La présidente mexicaine Claudia Sheinbaum a confirmé ce jeudi 19 mars 2026 l’invitation du roi d’Espagne à la Coupe du monde de football 2026, prévue en partie au Mexique cet été, à la suite de déclarations récentes du souverain sur les « nombreux abus » de la Conquista.
Lundi, Felipe VI avait reconnu l’existence de « nombreux abus » pendant la conquête espagnole de l’Amérique au XVIe siècle.
Cette déclaration inédite, sur un thème qui a suscité des tensions entre les deux pays, avait été saluée dès mardi par Mme Sheinbaum. La présidente y a vu un « geste de rapprochement » du roi Felipe VI.

Et mercredi, la Maison royale espagnole avait annoncé avoir reçu cette invitation, « accueillie favorablement » par le souverain.
Dans sa traditionnelle conférence de presse matinale jeudi, Mme Sheinbaum a précisé que son gouvernement avait envoyé des invitations à tous les pays avec lesquels le Mexique entretient des relations.

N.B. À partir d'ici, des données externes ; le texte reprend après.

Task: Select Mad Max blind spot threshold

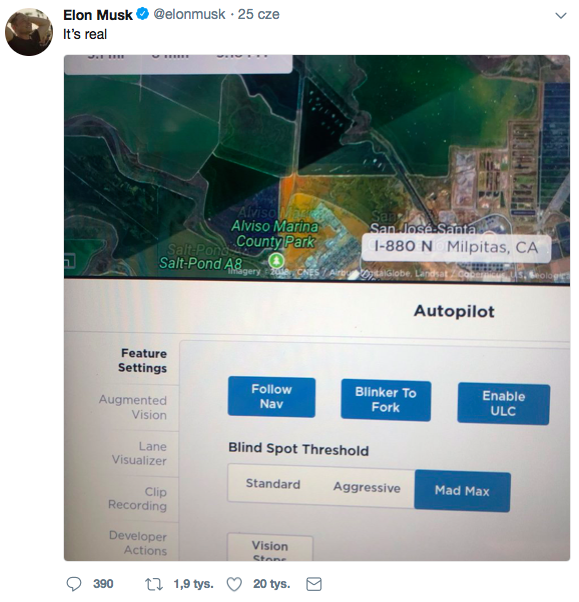Action: (x=462, y=491)
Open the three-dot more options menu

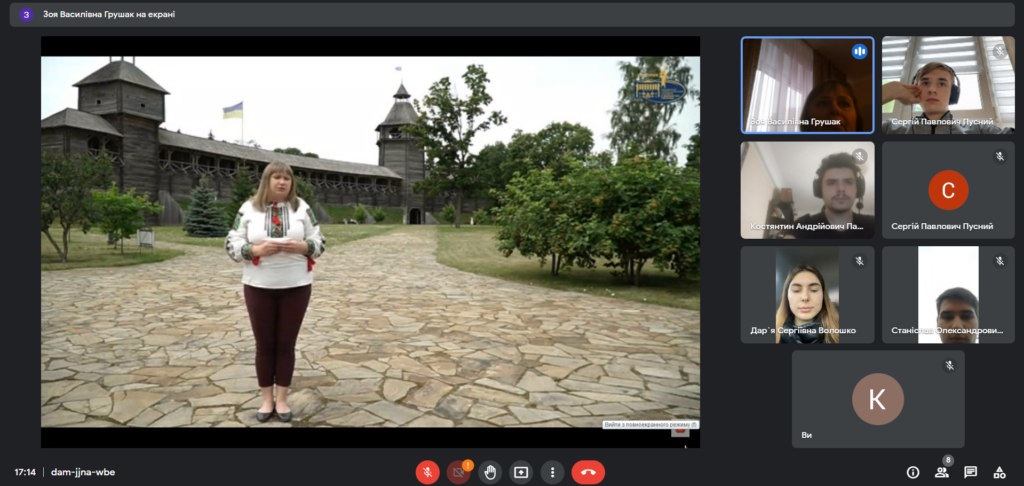(552, 472)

Les relations entre le Mexique et l’Espagne sont tendues depuis 2019, lorsque le président mexicain Andrés Manuel López Obrador avait envoyé une lettre à Madrid pour exiger de la Couronne des excuses pour les abus commis durant la Conquista.
L’actuelle présidente mexicaine Claudia Sheinbaum a repris cette revendication, appelant de nouveau à des excuses officielles et refroidissant encore les relations bilatérales. Le monarque espagnol ne s’était pas rendu à l’investiture de la cheffe de l’État mexicaine en 2024.

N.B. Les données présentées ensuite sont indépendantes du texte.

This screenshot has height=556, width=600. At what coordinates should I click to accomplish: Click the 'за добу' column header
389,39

« Gabriela Cuevas (représentante du gouvernement mexicain pour la Coupe du monde) a envoyé (la lettre) à tous les pays du monde, l’invitation pour qu’ils viennent à la Coupe du monde, et là, eh bien, il y avait le roi d’Espagne », a déclaré Mme Sheinbaum jeudi.

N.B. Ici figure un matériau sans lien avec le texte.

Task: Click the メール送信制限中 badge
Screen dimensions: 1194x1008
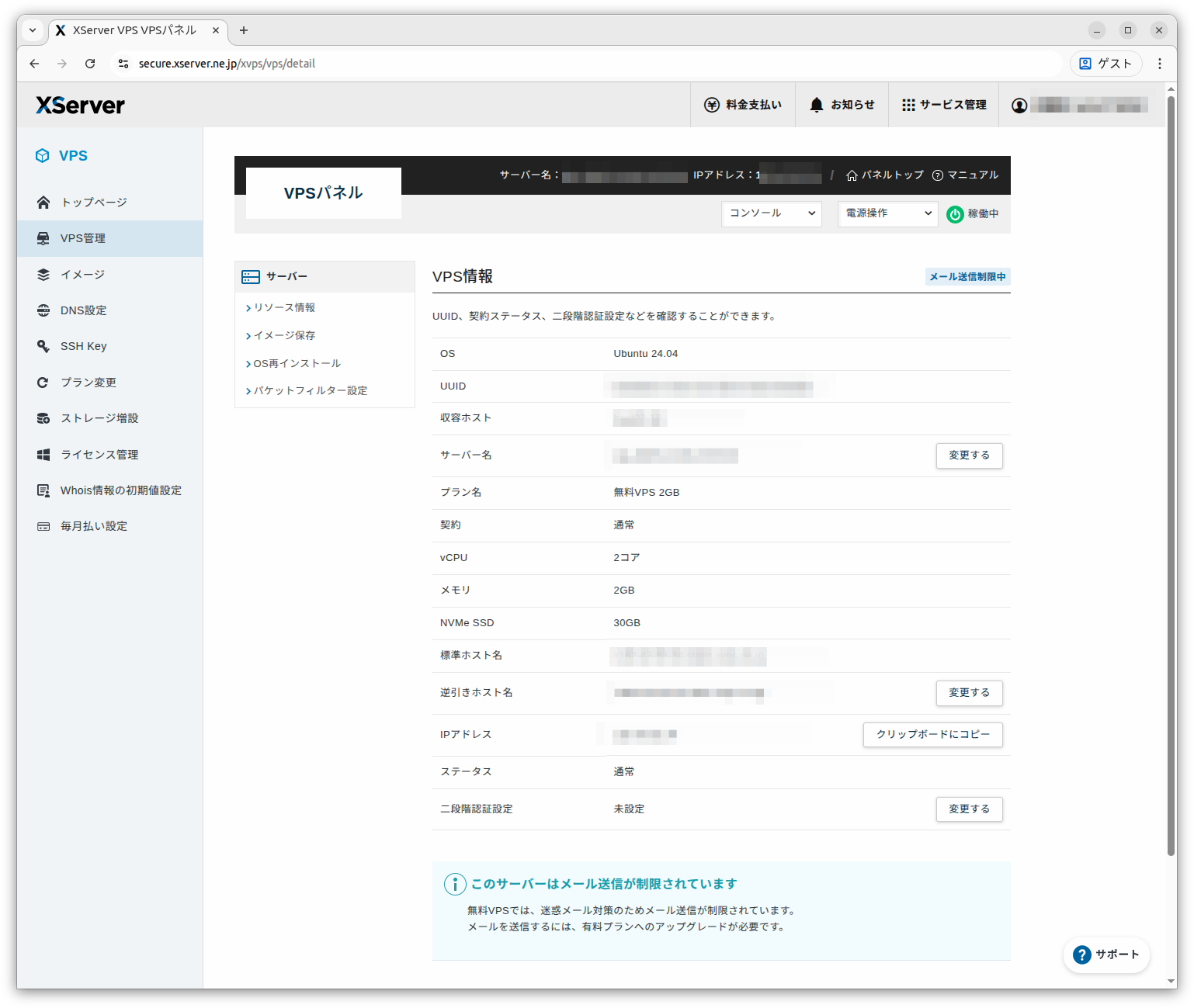Action: click(x=967, y=276)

La Mésoamérique, une région qui comprend de nos jours le sud du Mexique, le Guatemala, le Salvador, le Honduras et le Belize, avait une population estimée entre 15 et 30 millions de personnes à l’arrivée du conquistador espagnol Hernan Cortes en 1519.
Ce fin stratège, qui s’est allié avec des peuples indigènes méso-américains, est parvenu à renverser l’Empire aztèque.
Après un siècle de batailles, de massacres et d’épidémies, il ne restait plus qu’entre un et deux millions d’habitants autochtones.